Predictions for GPT-N

Regarding GPT-3, there is some discussion whether growing the model would transform it into an Oracle AI. I looked into the actual benchmark results (Appendix H in the paper) to see if we can predict something useful from the actual measurements.

Method: The OpenAI team ran a suite of 63 different benchmarks (including sub-types), each for zero/one/few shot. In each scenario, there are 8 model sizes. I looked at how results scale with model size. With only 8 measurements, there is a large associated uncertainty for predictions. Formally, one would test the trend function using a
Bayesian model selection between a linear and (e.g.,) a polynomial. I did this for a few and then eye-balled the rest. So, please take the following as an indication only.

Disclaimer: The smallest model for GPT-3 has $10^{8}$ parameters, the largest $10^{11}$ . That’s a span of 3 orders of magnitude. Scaling this out to many more orders of magnitude is dangerous. Thus, take these numbers only as an indication.

Results. For the following tests, I find an asymptotic trend. Scaling the model will apparently not yield fantastic results for:

HellaSwag, LAMBADA, PIQA, CoQA, OpenBookQA, Quac, RACE, CB, ReCoRD, WiC
Translations—but unclear level description.

In the following tests, it is unclear if the trend is asymptotic or better than that:

SAT: Could be linear, could be asymptotic. If linear, it will achieve 100% at $10^{16}$ parameters.
StoryCloze, Winograd, Winogrande, SQuADv2, DROP, Copa.

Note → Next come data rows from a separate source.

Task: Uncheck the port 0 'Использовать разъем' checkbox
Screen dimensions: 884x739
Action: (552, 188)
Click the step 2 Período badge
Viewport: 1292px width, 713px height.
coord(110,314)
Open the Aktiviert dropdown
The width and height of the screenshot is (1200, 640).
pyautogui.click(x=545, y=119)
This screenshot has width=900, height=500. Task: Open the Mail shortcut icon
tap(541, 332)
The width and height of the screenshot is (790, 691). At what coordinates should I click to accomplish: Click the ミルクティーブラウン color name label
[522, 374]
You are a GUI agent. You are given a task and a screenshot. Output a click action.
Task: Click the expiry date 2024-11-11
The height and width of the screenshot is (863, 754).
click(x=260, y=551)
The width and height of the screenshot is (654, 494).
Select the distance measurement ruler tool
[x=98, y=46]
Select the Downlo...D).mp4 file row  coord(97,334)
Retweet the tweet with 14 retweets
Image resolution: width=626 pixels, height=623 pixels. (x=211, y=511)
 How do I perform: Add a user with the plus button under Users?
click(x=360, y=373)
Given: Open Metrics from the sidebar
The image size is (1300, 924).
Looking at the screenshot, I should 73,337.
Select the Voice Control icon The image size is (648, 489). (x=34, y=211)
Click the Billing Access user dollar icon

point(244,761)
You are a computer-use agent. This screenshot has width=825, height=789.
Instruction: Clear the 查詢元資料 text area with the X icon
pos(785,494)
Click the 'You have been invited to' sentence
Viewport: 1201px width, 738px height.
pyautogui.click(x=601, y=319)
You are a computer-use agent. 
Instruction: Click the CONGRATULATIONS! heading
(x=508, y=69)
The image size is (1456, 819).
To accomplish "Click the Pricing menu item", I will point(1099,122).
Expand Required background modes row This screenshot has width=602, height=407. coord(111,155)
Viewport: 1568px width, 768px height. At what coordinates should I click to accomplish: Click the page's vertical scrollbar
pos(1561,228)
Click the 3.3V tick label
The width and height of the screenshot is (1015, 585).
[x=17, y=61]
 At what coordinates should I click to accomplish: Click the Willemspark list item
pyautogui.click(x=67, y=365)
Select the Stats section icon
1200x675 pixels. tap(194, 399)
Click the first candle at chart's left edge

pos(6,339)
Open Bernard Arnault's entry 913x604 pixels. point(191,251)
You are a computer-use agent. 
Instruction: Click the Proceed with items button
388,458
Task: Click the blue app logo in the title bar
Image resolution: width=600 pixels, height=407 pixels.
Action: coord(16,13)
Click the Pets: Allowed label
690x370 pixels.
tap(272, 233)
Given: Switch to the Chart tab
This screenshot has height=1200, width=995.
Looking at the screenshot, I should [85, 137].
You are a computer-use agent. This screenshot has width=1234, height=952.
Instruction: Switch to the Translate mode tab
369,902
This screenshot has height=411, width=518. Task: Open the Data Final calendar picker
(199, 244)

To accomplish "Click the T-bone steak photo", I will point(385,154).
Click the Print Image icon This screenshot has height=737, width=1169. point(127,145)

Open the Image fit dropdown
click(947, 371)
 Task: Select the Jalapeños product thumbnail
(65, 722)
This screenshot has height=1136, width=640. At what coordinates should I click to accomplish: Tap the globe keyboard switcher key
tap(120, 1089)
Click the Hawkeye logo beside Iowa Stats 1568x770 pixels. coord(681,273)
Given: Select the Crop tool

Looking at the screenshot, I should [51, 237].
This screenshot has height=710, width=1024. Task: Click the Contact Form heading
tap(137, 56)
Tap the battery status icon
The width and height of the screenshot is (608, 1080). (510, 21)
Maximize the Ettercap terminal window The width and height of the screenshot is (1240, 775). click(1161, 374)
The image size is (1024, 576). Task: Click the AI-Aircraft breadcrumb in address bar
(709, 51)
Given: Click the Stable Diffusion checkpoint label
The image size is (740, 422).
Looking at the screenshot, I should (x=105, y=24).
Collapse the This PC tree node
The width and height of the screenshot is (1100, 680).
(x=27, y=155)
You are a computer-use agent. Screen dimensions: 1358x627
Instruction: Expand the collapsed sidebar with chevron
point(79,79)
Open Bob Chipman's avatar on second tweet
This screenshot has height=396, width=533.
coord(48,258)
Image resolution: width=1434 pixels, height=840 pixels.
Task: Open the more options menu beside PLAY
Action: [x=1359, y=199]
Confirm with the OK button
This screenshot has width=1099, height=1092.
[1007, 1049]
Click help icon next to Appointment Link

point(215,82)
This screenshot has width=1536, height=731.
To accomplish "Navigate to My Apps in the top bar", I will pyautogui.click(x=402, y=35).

These tests show a linear scaling:

TriviaQA ( $10^{13}$ parameter estimate to achieve 100%)
BoolQ ( $10^{15}$ )
MultiRC ( $10^{16}$ )
ARC ( $10^{16}$ )
SuperGLUE ( $10^{18}$ )
WSC ( $10^{20}$ )
WebQs ( $10^{21}$ )
Cycled ( $10^{23}$ )

Some tests scale neither linear nor asymptotic:

Symbol: Near exponential ( $10^{12}$ )
Arithmetic: Exponential; one-digit composite may achieve 100% at $10^{14}$
Reversed: Near exponential ( $10^{16}$ )
Anagrams: Polynomial ( $10^{19}$ )
ANLI: stepped, unclear
RTE: stepped, unclear

Summary: About half of the tested skills will likely not scale much with larger models. The other half will (e.g., TriviaQA, SuperGLUE, arithmetic, anagrams). Going to e.g., $10^{16}$ parameters—would that make an Oracle AI? Probably it’s not sufficient, but I’m interested in hearing your opinion!